Es ist ganz unzweifelhaft, dass wir hier über den preußischen Wahlrechtskampf sprechen können ebenso wie über die Wahlrechtskämpfe anderer deutscher Staaten; das tut ja der Parteitag seit Beginn der Erörterung dieses Punktes, das tut auch die Resolution des Parteivorstandes. Auch die Anzweiflung der Kompetenz des Parteitages in Bezug auf die Resolution Luxemburg ist also gänzlich deplatziert

Ich würde es für ungemein zweckmäßig halten, wenn künftig bei Wahlrechtskämpfen die Genossen all jener Staaten, in denen ungefähr gleiche wahlrechtliche Verhältnisse existieren wie in Preußen, sich in engere Verbindung, in innigere Fühlung setzen würden, um den Kampf gemeinsam, zunächst nach einem Plane, zu führen. Auf diesem Gebiete ist noch manches zu tun, wenngleich ich anerkenne, damit keinen neuen Gedanken auszusprechen, sondern etwas, was als ganz selbstverständlich von jedem einzelnen preußischen Wahlrechtskämpfer empfunden wird.

Wir sind uns über die Einzelheiten der nächsten Zukunft des preußischen Wahlrechtskampfes keineswegs klar. Es wäre falsch zu sagen, die nächste Wahlrechtsaktion werde unbedingt der nächste Wahlkampf sein.

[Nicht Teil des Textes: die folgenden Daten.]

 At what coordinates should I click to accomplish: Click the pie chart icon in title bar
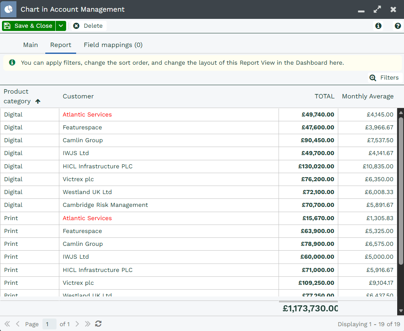[x=8, y=9]
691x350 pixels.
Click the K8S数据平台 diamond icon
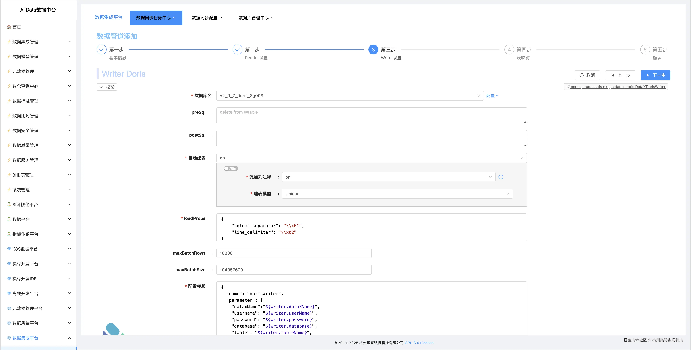[x=9, y=249]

Es ist durchaus nicht ausgemacht, dass uns nicht vorher eine neue Vorlage zugeht oder dass wir nicht durch die politische Situation schon vor den nächsten Reichstagswahlen, wenn die Regierung zögern sollte, einen neuen Entwurf vorzulegen, genötigt werden, einen Druck von außen auf sie zu üben.

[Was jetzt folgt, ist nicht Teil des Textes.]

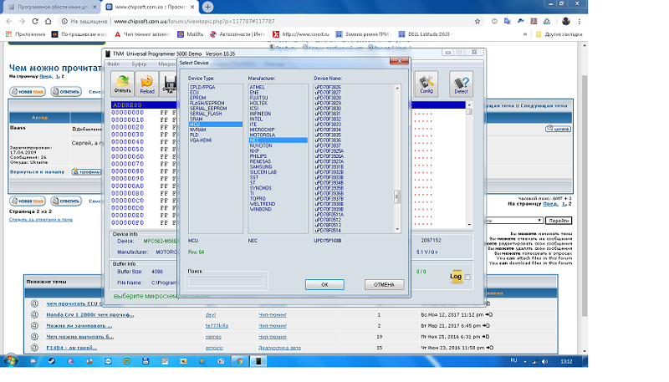
Task: Click the Reload toolbar icon
Action: tap(146, 83)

Unzutreffend ist die Ansicht, dass ein einheitlicher Beschluss die Hauptsache sei. Die Hauptsache ist, dass aus den Erörterungen und Beschlüssen des Parteitags mit einer nichts zu wünschen übriglassenden Deutlichkeit das größtmöglichste Maß von Entschlossenheit hervorgeht, den Wahlrechtskampf zum guten Ende zu führen, mag auch der Weg dahin noch so bitter sein. Darum ist auch die Resolution Luxemburg wohl am Platze. Sie ist nicht anders gemeint, als Genossin Zetkin in wahrhaft klassischer Weise dargelegt hat. Natürlich wünscht der zweite Absatz eine Einwirkung auf den preußischen Wahlrechtskampf, aber nicht in dem Sinne, dass eine Massenstreikaktion inszeniert werden soll, sondern in dem Sinne, dass wir den Boden lockern wollen, damit der Entschluss zum Massenstreik im entscheidenden Moment rascher und besser Wurzel schlägt; in dem Sinne, dass wir die Entwicklung derjenigen Disposition fördern wollen, die die Massen befähigt, im rechten Augenblick von ihrer schärfsten Waffe rasch, kühn und energisch den rechten Gebrauch zu machen. Dagegen sollte doch wahrlich nichts eingewendet werden.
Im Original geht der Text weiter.